Merrill Lynch troisième trimestre 2007

Un trimestre sous le signe des pertes pour la première fois depuis 6 ans.

Les résultats de Merrill Lynch sont proprement catastrophiques, le revenu net se réduit à 577 millions de dollars. Le résultat net est négatif de 2314 millions de dollars.
Le management a préféré sagement jouer la carte de la franchise lors de la réunion de présentation de ses résultats. La direction l'a signalé, elle s'était mal préparée au choc de liquidité qui a touché les marchés. Le PDG a d'ailleurs assumé personnellement les résultats catastrophiques de la société, un geste suffisamment rare pour être signalé. Le sens de la responsabilité n'est pas précisément ce qui caractérise les banquiers américains ces dernières années.
Il convient de rentrer un peu dans les détails pour mesurer l'ampleur du choc qui fait baisser le Dow.
La baisse de revenu provient des pertes enregistrées sur le marché de la dette du fait d'une exposition mal gérée de l'aveu même du management. Contrairement à un passage en provision les pertes sur transactions s'imputent d'abord sur les revenus. C'est pourquoi le chiffre de 577 millions de dollars de revenus publiés ne reflète que très imparfaitement la situation.
Il faudra attendre le prochain trimestre pour avoir un chiffre fiable sur les revenus de la société, pour l'instant on ne peut que constater l'ampleur des dégâts sans avoir de visibilité sur les revenus que la compagnie est capable de générer lorsque la situation sera assainie. La bonne tenue relative des autres divisions incite à penser que le management a peut être voulu faire une opération coup de torchon qui a de nombreuses vertus que l'on peut énumérer.
- L'Imputation immédiate d'un gros passif permet de récupérer une partie de l'IS versé au trésor publique et constituera de précieuses liquidités dans un environnement troublé.
- On peut se douter que d'autres équipes ont été tentées d'édulcorer les résultats pour éviter d'être prise en défaut. Or étant donné l'ampleur des dégâts on peut se douter que le système judiciaire américain s'en mêlera, des têtes tomberont.

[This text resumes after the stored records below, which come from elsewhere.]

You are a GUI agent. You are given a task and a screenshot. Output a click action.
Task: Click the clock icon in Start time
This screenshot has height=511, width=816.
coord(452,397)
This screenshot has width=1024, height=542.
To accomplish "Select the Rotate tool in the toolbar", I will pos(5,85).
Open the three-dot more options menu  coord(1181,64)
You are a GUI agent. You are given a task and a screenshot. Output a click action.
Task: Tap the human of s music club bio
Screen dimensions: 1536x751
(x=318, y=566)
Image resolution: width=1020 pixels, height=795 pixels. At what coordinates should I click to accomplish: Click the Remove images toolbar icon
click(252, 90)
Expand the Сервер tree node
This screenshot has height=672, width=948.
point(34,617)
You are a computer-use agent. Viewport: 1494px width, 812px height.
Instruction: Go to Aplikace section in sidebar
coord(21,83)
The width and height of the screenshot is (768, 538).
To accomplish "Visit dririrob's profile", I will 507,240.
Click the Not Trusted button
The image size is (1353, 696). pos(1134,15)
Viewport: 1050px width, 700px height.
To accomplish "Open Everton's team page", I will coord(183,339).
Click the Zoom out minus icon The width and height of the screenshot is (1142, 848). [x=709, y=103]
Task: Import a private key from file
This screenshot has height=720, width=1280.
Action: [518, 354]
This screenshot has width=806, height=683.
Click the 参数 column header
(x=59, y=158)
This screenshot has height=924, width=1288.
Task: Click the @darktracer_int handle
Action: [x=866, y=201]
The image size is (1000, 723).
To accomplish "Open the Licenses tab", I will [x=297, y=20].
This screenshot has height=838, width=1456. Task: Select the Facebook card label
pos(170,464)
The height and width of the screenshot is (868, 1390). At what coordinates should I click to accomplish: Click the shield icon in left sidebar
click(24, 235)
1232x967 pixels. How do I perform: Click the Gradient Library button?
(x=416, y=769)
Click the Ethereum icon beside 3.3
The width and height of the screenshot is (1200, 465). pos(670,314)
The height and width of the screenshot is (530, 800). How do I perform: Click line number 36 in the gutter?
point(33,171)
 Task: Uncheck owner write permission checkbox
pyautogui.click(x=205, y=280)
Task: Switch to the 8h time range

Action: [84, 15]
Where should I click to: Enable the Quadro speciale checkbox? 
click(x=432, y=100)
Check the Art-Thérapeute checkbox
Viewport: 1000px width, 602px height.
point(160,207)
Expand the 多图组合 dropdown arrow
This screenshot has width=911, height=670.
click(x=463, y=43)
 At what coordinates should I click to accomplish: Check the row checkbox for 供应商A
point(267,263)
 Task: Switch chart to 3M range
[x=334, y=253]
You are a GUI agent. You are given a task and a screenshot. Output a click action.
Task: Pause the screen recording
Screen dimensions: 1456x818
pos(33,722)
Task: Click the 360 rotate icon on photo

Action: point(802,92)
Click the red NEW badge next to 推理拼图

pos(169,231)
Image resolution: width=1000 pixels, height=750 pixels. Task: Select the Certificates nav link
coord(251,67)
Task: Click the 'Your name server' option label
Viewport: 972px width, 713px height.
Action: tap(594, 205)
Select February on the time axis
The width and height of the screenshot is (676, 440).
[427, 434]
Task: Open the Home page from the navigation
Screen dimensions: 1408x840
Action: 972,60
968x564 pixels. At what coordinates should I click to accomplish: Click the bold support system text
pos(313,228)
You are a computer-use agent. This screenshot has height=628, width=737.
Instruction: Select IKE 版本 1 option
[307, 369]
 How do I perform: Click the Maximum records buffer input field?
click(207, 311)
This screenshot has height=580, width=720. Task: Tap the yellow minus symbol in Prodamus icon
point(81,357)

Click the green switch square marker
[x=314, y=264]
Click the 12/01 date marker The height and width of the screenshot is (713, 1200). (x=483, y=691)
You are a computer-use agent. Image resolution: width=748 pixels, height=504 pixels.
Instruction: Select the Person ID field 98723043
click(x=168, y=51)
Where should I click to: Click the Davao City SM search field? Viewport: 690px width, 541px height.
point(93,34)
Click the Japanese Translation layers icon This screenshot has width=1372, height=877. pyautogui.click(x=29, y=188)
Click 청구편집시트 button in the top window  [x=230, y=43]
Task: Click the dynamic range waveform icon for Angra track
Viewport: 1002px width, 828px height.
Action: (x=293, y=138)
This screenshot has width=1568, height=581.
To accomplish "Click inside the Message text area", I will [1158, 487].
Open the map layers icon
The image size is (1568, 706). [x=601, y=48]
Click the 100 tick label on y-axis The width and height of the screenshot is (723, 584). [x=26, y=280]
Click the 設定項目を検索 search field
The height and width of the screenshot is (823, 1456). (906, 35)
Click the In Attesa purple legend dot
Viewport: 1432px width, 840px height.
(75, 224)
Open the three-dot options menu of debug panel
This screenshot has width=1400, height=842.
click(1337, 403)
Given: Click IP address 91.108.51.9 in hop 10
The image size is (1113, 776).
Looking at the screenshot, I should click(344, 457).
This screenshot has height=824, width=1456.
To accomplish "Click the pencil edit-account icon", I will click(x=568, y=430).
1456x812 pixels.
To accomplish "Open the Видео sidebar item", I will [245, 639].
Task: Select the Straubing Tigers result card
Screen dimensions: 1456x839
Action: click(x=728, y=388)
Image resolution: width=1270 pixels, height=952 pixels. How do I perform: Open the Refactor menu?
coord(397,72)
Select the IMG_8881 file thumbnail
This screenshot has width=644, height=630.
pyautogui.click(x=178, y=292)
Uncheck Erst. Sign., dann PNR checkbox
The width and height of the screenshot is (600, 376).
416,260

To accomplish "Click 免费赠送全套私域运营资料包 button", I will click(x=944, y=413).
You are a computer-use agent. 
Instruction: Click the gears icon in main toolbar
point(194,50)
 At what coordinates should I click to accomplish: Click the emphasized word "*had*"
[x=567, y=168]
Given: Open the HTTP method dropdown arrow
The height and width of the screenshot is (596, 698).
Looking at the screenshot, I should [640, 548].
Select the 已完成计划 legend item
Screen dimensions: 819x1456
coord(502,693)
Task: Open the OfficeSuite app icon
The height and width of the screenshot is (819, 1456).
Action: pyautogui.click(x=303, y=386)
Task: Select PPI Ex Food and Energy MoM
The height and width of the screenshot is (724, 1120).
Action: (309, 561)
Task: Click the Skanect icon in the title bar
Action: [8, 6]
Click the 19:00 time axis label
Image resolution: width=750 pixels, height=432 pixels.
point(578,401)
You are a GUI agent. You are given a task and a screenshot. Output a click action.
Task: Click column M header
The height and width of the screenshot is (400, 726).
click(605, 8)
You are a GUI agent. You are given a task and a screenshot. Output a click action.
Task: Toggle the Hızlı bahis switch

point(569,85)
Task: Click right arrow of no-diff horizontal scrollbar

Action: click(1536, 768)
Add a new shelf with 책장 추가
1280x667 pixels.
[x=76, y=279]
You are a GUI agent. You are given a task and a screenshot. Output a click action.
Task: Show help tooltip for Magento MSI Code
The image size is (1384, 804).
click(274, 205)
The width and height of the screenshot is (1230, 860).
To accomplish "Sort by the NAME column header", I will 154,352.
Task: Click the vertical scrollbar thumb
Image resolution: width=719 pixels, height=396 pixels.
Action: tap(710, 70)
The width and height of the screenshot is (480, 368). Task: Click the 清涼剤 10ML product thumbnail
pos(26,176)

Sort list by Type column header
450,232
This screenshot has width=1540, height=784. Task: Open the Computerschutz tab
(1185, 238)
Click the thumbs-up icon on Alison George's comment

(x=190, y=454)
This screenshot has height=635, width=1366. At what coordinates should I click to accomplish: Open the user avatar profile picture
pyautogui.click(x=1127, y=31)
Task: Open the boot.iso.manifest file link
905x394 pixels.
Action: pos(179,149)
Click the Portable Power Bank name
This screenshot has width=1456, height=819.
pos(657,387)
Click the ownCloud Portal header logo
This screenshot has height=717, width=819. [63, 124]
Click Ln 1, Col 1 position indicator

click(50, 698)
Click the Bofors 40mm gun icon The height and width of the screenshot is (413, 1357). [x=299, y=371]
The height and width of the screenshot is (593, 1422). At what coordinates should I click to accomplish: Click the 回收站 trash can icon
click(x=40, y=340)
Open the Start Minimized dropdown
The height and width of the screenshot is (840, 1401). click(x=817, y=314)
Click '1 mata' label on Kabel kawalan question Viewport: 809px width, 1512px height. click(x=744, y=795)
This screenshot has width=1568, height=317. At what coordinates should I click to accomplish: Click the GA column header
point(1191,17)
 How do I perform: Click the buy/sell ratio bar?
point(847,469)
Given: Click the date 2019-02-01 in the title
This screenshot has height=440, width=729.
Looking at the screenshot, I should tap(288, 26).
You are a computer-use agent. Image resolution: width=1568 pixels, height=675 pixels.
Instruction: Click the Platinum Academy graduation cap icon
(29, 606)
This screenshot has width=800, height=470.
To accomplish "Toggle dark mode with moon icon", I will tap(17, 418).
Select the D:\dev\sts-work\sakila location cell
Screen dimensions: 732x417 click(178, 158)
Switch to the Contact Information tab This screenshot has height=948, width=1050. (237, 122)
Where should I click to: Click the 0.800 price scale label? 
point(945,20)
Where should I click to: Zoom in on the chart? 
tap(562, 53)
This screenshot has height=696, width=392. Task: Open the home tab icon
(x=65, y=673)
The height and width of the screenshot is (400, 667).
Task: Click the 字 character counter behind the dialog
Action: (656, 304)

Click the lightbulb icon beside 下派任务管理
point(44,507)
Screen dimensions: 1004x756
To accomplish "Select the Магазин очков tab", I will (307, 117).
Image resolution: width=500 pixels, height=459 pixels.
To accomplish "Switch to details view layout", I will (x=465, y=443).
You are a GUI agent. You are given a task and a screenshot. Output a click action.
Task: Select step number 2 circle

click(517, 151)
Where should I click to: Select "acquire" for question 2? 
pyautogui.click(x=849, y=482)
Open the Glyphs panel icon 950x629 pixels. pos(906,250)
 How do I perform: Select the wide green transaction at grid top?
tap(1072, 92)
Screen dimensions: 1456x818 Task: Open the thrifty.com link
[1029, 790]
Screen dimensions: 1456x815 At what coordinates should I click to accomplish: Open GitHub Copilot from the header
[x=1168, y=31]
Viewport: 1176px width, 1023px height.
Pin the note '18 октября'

En définitive on peut se demander si le management n'en a pas rajouté un peu pour pouvoir mieux rebonndir lorsque d'autres seront obligés de publier de lourdes pertes.

En jouant la transparence le management se met paradoxalement dans une solide position juridique en cas de contentieux.

On doit noter que la société a immédiatement révisé sa politique de rémunération puisque les salaires et compensations ont baissé de 50% sur an à un peu de milliards de dollars. Sur un plan plus général on peut souligner que le retrait rapide des salaires de la finance aura un effet très important pour certaines zones aux Etat-Unis et joueront comme un accélérateur de la récession. Au surplus il serait surprenant que Merrill Lynch ne se lance pas dans une politique de réduction de coût encore plus agressive qui passera pas licenciements massif.
En définitive MerrilLynch confirme ce dont on pouvait se douter les pires effets de la crise de cet été sont encore à venir.